For his part, MilNeil puts social values over aesthetic ones. “I’d much rather preserve our city’s egalitarianism and embrace changes to our skyline,” he says.
Diagnosis #4: Class ConflictWhile on the one hand, MilNeil says, “it’s great that we’ve become such a successful city,” with merchants, restaurants, and a vibe that’s attractive to wealthy people; on the other hand he wonders, “Where are we going to put all the rich people who are going to move here?”
And with housing in short supply, and prices on the rise, where will the people the newcomers displace live?
“The rich people are just going to crowd out the working-class and middle-class people,” MilNeil predicts, unless the city undertakes major efforts to “make room for the people who want to live here and need to live here.”
Peter Monro, a landscape architect who is a leader of Keep Portland Livable, the group leading the opposition to Midtown (and suing to block it), says the city has it backwards. Rather than building downtown housing and an industrial park on the outskirts of the city, he says the city should have “good paying jobs at the heart of it,” which will in turn encourage spin-off developments to house those workers and cater to their shopping needs and desires.
His perspective is, he readily admits, that of an urban designer who lives in a historic-landmark home in a historic neighborhood district in the West End. He has a specific vision for how development should occur in Portland, and says the city does too, in its zoning and planning ordinances.

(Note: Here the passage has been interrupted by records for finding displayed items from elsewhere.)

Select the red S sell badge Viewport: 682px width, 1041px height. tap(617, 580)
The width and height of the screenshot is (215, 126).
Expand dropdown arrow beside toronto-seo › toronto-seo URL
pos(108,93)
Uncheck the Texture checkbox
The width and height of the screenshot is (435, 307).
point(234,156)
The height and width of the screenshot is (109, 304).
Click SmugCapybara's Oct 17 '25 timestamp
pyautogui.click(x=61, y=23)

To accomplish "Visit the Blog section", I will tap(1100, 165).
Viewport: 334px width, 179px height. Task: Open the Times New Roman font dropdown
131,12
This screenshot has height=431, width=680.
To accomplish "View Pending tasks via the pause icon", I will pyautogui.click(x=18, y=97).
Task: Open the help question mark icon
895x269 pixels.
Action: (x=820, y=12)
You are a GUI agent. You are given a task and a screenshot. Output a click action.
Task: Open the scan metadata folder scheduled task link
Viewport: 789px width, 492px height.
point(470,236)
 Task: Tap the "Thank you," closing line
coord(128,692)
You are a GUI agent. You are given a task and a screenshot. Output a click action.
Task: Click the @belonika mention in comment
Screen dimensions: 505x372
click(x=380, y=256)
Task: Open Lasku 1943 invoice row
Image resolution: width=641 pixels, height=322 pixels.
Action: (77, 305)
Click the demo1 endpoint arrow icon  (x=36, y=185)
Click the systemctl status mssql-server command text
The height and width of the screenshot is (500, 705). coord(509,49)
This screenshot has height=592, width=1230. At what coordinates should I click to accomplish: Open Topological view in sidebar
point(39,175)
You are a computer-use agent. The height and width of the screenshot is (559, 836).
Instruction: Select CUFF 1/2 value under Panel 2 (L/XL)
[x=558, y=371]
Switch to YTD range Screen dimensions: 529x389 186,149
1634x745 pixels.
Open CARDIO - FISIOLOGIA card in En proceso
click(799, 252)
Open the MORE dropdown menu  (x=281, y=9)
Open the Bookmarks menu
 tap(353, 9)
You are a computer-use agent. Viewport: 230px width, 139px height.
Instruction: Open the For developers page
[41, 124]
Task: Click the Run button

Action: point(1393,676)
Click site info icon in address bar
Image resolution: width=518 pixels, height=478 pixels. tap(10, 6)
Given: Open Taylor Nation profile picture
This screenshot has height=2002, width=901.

MilNeil, though, says Monro is looking at the wrong problem. Observing Monro’s West End residence and the fact that other plaintiffs in the anti-Midtown suit live in upscale housing too, he is blunt: “They’re homeowners so they’re not really aware of Portland’s housing shortage . . . and they don’t see it in their neighborhoods.”
As a result, he says, their opposition rises from a lack of an appropriate sense of urgency about an issue the city has been working on for more than a decade. “In their privilege they think they have the right to overturn 15 years of neighborhood-planning efforts,” he says.
Now, he says, because of Monro and his allies — and their lawyers — “this whole Bayside Vision is on hold.”
Diagnosis #5: Too many lawyersPart of the conflict does boil down to lawyers, of course. “If you can hire enough lawyers and kill any project you want,” which makes it harder for all developers, MilNeil says — including the Portland Housing Authority and Avesta, a non-profit developing affordable housing.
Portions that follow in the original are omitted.